- **TEXT FOR ANALYSIS**:
****************

I'm about half way through the book now and one recurring theme that I'm liking is that the author (Jerry Coyne) will ask, "What would we expect things to look like if life evolved from earlier forms?" When you ask this you often find that the answer is exactly as things are now! Some examples...
We'd expect to find that earlier, extinct forms of life to occur before later forms in the fossil record and we do.
We'd expect to see 'imperfections' in design or outright bad design as evolution has to deal with the current model as minor changes are made. Things that are not needed and other bad designs would continue to show up. This is exactly what we see with numerous examples.
We might not expect this one but how else to explain the fact that many embryos display the forms of their very early forms. Humans embryos go through a 'fish stage' with gills and all. And interestingly all mammals go through a fish stage but no fish go through a mammal stage. Why? Because we descended from fish, the first vertebrae, and not the other way around.
You can also ask what would you expect to see if everything were created at once and is as is and has not evolved.
You would expect to see wild varieties of creatures with few if any common features. But you don't.

****************

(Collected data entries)
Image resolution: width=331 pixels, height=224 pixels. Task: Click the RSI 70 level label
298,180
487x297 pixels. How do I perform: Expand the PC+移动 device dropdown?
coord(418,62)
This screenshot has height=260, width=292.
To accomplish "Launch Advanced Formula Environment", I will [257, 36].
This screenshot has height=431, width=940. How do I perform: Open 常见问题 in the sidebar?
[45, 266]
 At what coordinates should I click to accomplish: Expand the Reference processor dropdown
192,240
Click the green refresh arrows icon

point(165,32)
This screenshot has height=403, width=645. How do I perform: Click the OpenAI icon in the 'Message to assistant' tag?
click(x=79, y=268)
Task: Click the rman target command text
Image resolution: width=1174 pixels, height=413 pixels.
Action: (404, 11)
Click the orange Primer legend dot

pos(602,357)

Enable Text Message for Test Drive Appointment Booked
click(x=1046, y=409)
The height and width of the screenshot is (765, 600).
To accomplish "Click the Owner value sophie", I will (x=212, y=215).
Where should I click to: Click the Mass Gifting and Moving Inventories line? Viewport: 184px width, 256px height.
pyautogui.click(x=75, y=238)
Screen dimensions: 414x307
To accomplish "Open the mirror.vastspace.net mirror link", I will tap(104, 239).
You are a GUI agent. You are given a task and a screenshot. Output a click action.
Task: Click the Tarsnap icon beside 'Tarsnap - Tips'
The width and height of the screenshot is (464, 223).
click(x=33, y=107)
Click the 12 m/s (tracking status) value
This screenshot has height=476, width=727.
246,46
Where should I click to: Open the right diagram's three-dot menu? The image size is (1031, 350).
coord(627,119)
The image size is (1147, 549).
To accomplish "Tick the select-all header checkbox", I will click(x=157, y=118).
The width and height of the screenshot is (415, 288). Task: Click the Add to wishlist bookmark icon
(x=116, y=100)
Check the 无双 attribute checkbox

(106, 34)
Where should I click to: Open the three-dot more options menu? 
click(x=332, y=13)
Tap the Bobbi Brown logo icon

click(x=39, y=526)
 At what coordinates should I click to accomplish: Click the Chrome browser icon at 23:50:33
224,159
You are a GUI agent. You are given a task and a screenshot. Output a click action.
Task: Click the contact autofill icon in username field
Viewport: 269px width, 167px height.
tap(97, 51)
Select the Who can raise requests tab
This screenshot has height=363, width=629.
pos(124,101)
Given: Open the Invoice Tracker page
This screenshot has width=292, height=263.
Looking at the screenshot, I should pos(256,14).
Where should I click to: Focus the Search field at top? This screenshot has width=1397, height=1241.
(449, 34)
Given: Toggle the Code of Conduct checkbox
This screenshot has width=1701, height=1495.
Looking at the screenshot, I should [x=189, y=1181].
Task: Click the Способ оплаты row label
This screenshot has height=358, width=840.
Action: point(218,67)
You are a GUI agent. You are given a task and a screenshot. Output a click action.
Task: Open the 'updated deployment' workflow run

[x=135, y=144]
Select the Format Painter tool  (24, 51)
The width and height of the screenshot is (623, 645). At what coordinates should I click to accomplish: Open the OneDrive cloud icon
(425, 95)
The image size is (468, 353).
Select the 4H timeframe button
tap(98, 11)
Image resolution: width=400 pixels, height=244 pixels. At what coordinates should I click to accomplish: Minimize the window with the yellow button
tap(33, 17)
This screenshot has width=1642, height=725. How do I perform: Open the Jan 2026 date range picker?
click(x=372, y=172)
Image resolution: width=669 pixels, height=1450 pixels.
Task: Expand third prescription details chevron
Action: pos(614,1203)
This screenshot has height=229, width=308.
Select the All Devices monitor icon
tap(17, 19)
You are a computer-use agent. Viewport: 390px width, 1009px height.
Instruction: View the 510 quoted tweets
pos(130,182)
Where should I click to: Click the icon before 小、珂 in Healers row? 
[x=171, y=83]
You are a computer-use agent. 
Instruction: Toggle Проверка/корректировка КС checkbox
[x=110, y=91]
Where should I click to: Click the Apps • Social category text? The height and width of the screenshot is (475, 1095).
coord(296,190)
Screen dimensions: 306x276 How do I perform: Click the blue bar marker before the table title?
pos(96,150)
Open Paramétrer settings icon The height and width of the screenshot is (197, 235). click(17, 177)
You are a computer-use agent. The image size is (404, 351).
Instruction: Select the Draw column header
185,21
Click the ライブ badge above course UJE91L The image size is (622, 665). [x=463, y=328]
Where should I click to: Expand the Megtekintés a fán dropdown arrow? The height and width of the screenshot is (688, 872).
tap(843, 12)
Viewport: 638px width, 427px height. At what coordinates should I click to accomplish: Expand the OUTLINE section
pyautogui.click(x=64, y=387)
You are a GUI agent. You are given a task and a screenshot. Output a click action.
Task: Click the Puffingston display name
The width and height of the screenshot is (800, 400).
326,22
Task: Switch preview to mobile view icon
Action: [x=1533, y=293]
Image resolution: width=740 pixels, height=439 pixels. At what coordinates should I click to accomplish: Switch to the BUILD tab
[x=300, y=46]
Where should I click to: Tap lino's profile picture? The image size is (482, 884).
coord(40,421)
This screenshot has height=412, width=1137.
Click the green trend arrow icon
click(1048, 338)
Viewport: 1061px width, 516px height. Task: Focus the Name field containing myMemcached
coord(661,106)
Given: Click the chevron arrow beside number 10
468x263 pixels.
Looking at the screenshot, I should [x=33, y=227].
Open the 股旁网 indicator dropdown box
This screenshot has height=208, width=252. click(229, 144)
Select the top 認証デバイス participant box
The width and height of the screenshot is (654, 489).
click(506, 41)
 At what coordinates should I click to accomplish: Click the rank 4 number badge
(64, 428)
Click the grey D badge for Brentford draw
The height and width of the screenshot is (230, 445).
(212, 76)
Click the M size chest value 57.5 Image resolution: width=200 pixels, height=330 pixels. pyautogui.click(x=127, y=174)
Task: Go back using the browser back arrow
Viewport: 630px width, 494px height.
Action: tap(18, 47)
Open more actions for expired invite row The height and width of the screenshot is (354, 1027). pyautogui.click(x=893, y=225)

****************

Rewrite the part of the text about evolution that opens with the words containing "We might not" and closes with "But you don't.", using "organisms" in place of "creatures".

- **SOLUTION**:
We might not expect this one but how else to explain the fact that many embryos display the forms of their very early forms. Humans embryos go through a 'fish stage' with gills and all. And interestingly all mammals go through a fish stage but no fish go through a mammal stage. Why? Because we descended from fish, the first vertebrae, and not the other way around.
You can also ask what would you expect to see if everything were created at once and is as is and has not evolved.
You would expect to see wild varieties of organisms with few if any common features. But you don't.